In this application, these conditions are satisfactorily achieved, since the transfer of the contacts (about 1 mm) and of the longitudinal air gaps without compressing the dampers 10, 11 (1 mm) remains large with respect to the compression of the dampers 10, 11. (0.08 mm to 0.35 mm). Thus, it is obvious that the shown forms of dampers 10, 11 only illustrate. a particular application of the invention and that any other particular application remains within the scope of the invention. Thus, as shown in Fig. 7, the contactor may comprise a central damper 50 formed from a V-shaped mold, which is made of a plate of non-magnetic, resilient material and which creeps into the V-shaped formed the concave recess 24 of the central leg 9 of the fixed magnetic circuit 2 (or possibly on the convex portion 25 of the central leg 7 of the movable magnetic circuit 5). This solution could be used more especially in the case when it is not desirable to have the mechanical bearing surface of the movable and the fixed magnetic circuit 5, 2 on the side legs 6, 8 of these circuits.

However, it should be noted that more generally there are three cases for locating the working dampers: a) only in the air gap 11, b) only in the air gap 10 and / or in the side air gap, c) both in the air gap 11 and in the air gap 10 and / or the air gap 10 '.

In addition, in all conceivable cases it is always possible to between all inclined portions of the luminaires 27, 29; 26, 28, 24, 25 provide air or brass filled gaps to overcome the residual effects.

Claims (2)

463 057 12 Patent claims 1. l. Electromagnet with direct current voltage source, of a type comprising a fixed magnet. circuit (2), a movable magnetic circuit (5) which, with the fixed magnetic circuit, forms at least two air gaps of variable width, which are provided with a damping element made of non-magnetic material which serves as a working position stop, which limits the width of the electromagnet air gap. to a minimum value in the working position, characterized in that: the movable magnetic circuit is movable during translation in relation to the fixedly arranged magnetic circuit, - the fixedly arranged and the movable magnetic circuit have an E-shape which comprises a life (3 , 16), a central leg (9, 7) and two side legs (6, 8), the legs (9, 8) of one circuit being aligned and located end to end with corresponding legs (7, 6) of the other circuit to form respective air gaps (10, 11), - that the side legs (8) of the circuits at their ends comprise bevelled end surfaces (26, 27) which form two lateral air gaps (10) which are inclined relative to each other. the working position damping elements (35) are arranged on lugs (45) arranged on the outer sides of the side legs (8) of one magnetic circuit, the lugs (45) with the ends of the side legs of the other magnetic circuit forming small lateral air gaps.

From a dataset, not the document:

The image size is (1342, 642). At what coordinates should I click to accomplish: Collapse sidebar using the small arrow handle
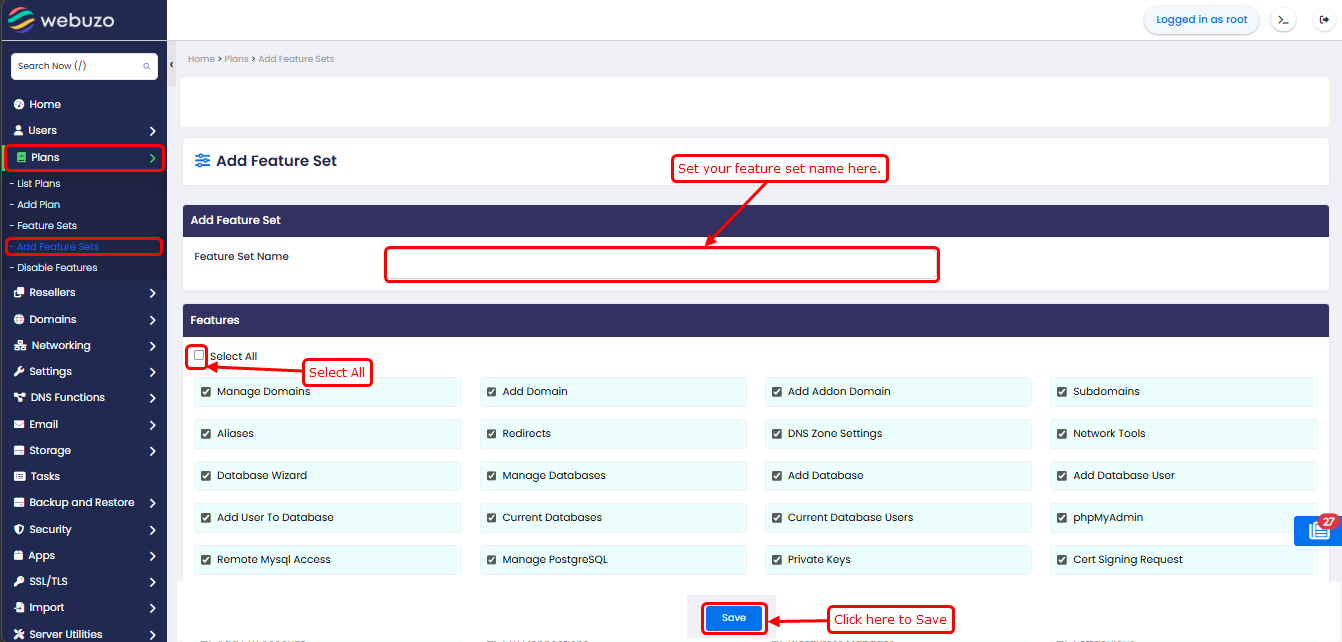point(171,65)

The electromagnet according to claim 1, wherein the central leg (9) of one of the magnetic circuits (2) has a V-shaped, concave portion (24) and the central leg (7) of the other magnetic. the circuit (5) has a V-shaped, convex portion (25) which engages in the concave portion (24) to form an air gap (II) also in the form of a V, characterized in that it comprises a central damper (50) is formed. of a V-shaped. part formed of a non-magnetic material, which damper is mounted in the concave portion (24) or on the convex portion (25).